Getting out of the wind and into shelter had been the first step. He already felt warmer. Now he made a survey of the front office, using the street lights to find his way around. Turning on a light where there were windows would be asking for trouble. At least his eyes were already adjusted to the dark. He did a fast tour of the warehouse attached to the office. It was filled wall to wall with boxes of spatulas, paper towel holders and a variety of other plastic junk. Useless.

He didn't find any surprises. Some of the tension holding his shoulders rigid eased. Jason closed the door to a windowless back room and snapped on the lights. He found the thermostat and cranked it up. Two beat-up desks filled most of the space with a kitchenette at the back wall. The best find was a shower squeezed into one corner. Jason peeled off his coat, kicked off his shoes. It was blissful to pull off the rest of his sodden clothes and let the hot water chase away the cold. When the hot water ran out, Jason used paper towels to pat himself dry. He didn't want to get blood on the cloth towels – far too noticeable. The cheap first-aid kit he found wasn't of much use, but more paper towels and bleach from the bathroom, a needle and thread, and scotch tape from the desk all helped with the external injuries. The honey was a real find, and he smeared it liberally on the less serious wounds. The blood in the toilet worried him; he'd done some serious damage to his internal organs. Jason swallowed his next to last codeine tablets, knowing that he was simply postponing the payment for the abuse he'd suffered these past few days.

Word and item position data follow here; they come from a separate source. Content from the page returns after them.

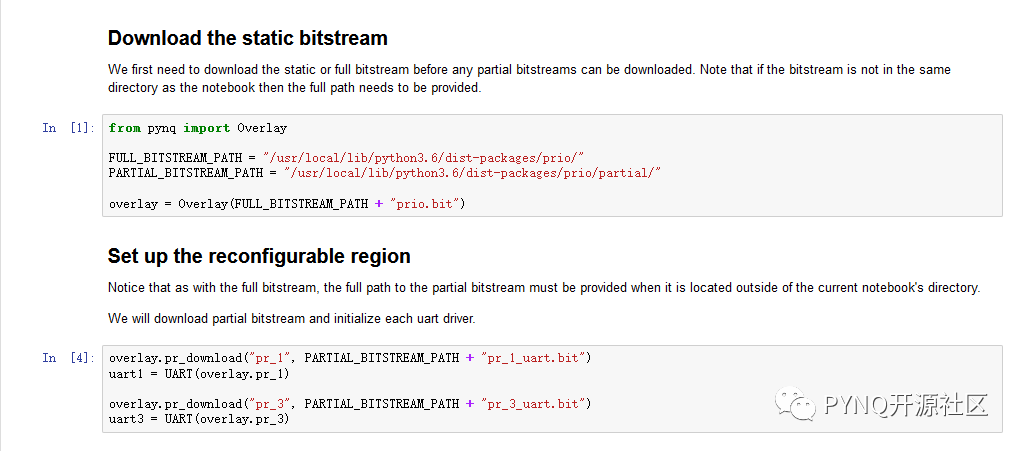This screenshot has width=1022, height=451.
Task: Click the paragraph starting "We first need to download"
Action: pyautogui.click(x=529, y=78)
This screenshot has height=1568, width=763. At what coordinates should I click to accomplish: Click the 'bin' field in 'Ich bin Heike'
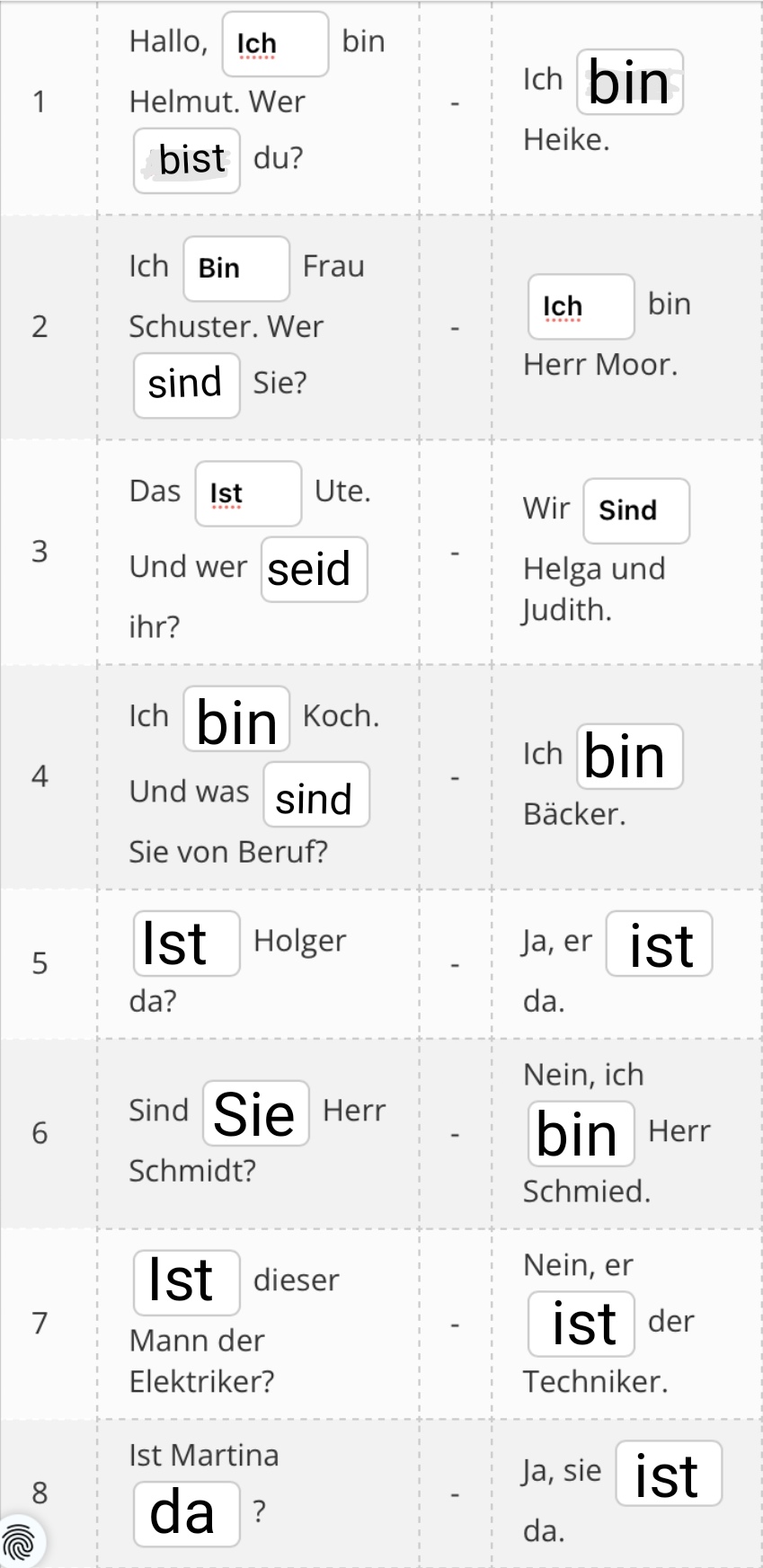[x=630, y=82]
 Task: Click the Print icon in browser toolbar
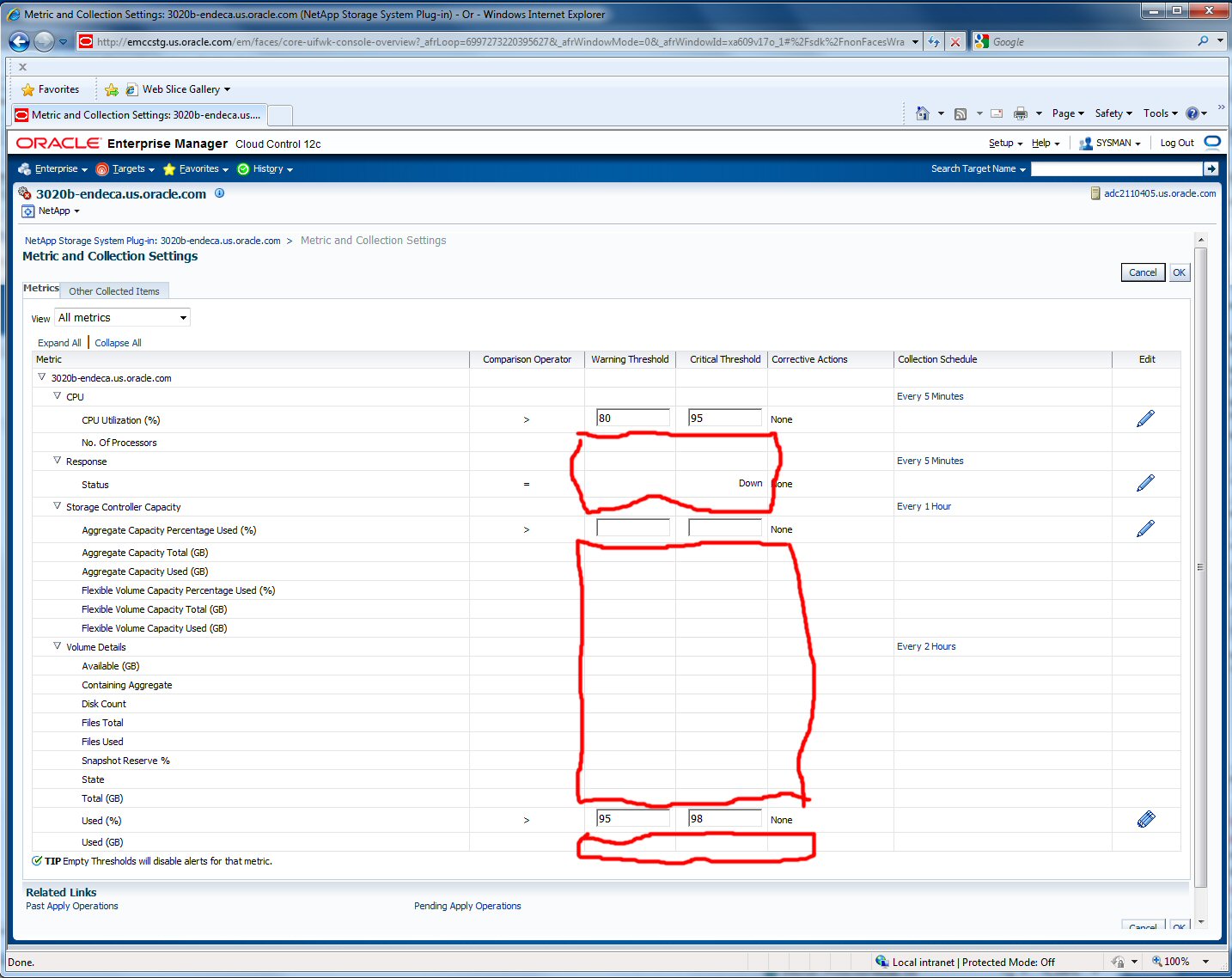click(1020, 113)
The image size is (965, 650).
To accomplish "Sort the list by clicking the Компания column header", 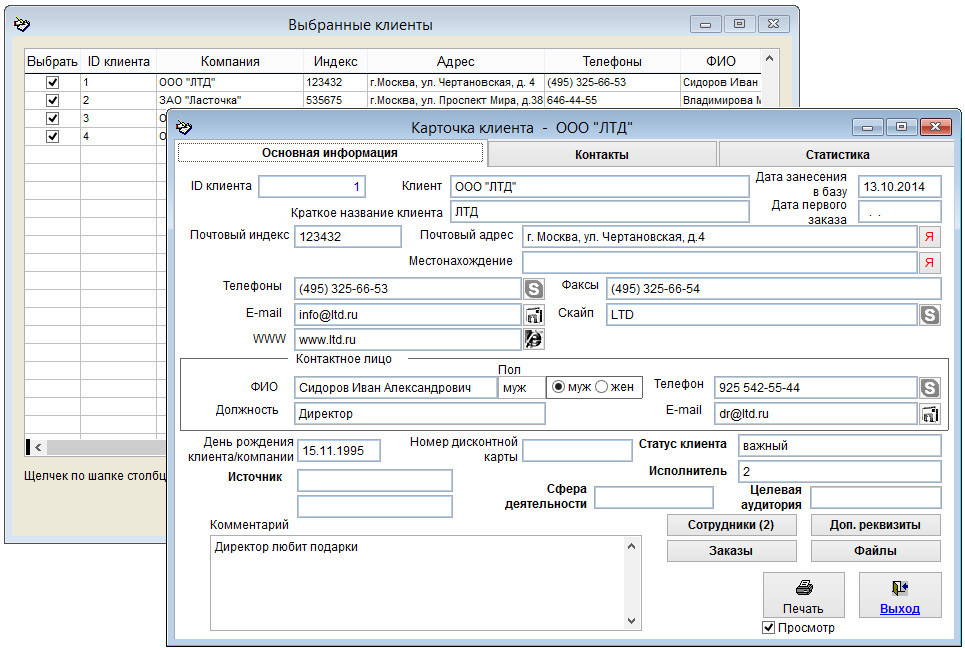I will coord(230,62).
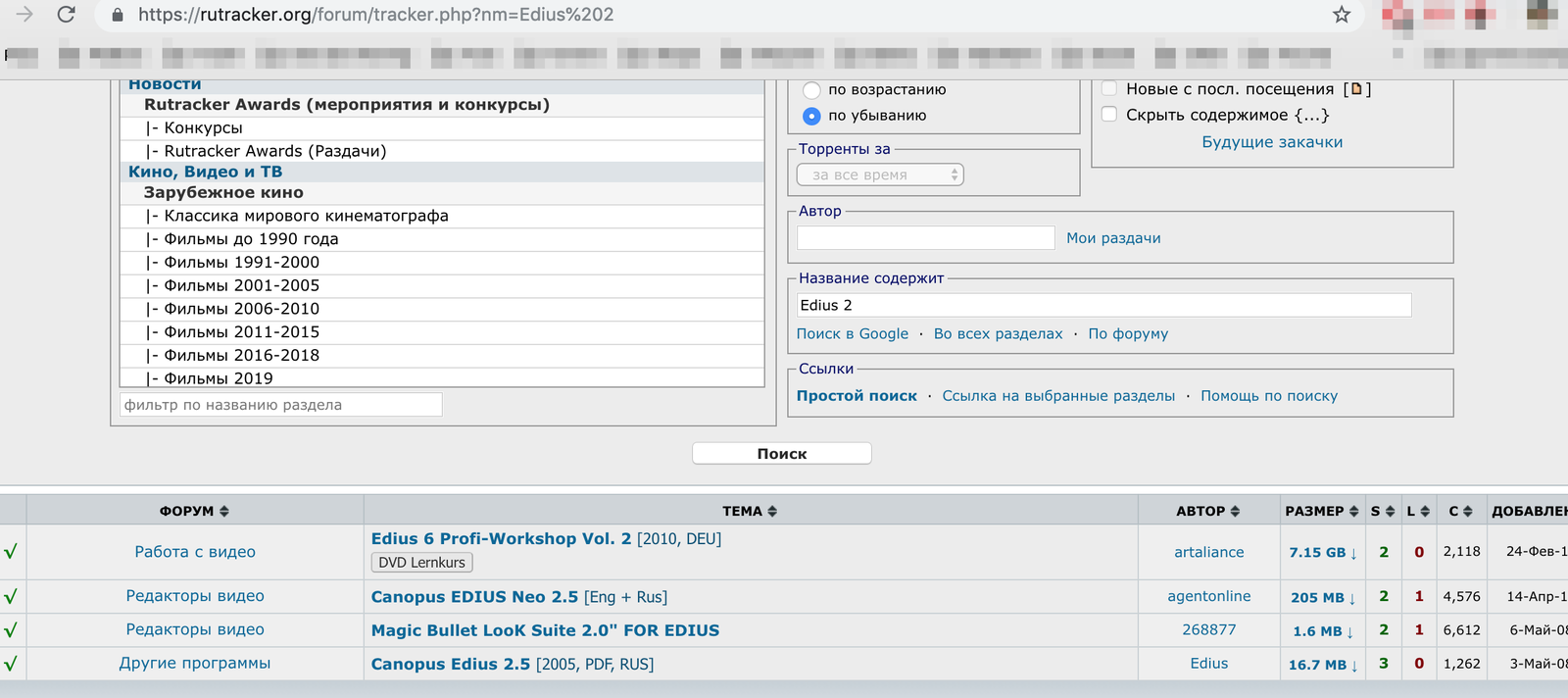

Stepping out of the steam-filled bathroom, he found a pink woman's sweater, made cheerful with embroidered kittens, draped over a desk chair. It was large enough for Jason to wear. Scratchy, but better than nothing. The rest of the kitchenette was stocked entirely with candy, coffee and pastries. Which helped explain the size of the sweater. Wrapping both hands around a hot instant coffee loaded with sugar, Jason drank it down with efficient swallows, ignoring the taste. He ate two pastries with the same determination to get a quickly digestible energy source into his body.

Despite his exhaustion, Jason forced himself to wash and rinse out his wet clothes to get the smell of the river out of them. He needed to make sure that when he left here, nothing about his appearance would raise suspicion. He draped the pieces over the old-fashioned radiators to dry.

Grabbing bubble wrap from the warehouse and newspapers from the bottom of a messy stack, he made a nest near one of the radiators. Jason set the alarm on his watch to wake him in four hours, just after dawn. The watch was the most expensive thing he owned and worth every euro he'd paid for it. Despite everything he'd been through, including the unscheduled swim, it was working just fine. Unlike him.

Jason needed to sleep, needed to heal. Most of all, he needed to get out of New York City. He'd come here for answers, and now he had them, as well as a fragile hold of memories from another life. The worst of it – the absolute worst - was knowing that no one had forced him. At the end, he had taken that first, irreversible step himself. Hirsch may have put the gun in his hand, but he'd pulled the trigger. He'd done it because Hirsch had demanded blind trust, all in the name of protecting Americans. Yes, Jason had trusted his handlers and they'd used that trust to re-create him as a conscienceless walking weapon.

Waiting for the codeine to kick in, Jason turned his thoughts away from his past. He'd completed his mission and survived. He had a chance now to pay back a debt. Nicky had thrown away her own life and her future to help him. Now she was out there alone and he needed to find her.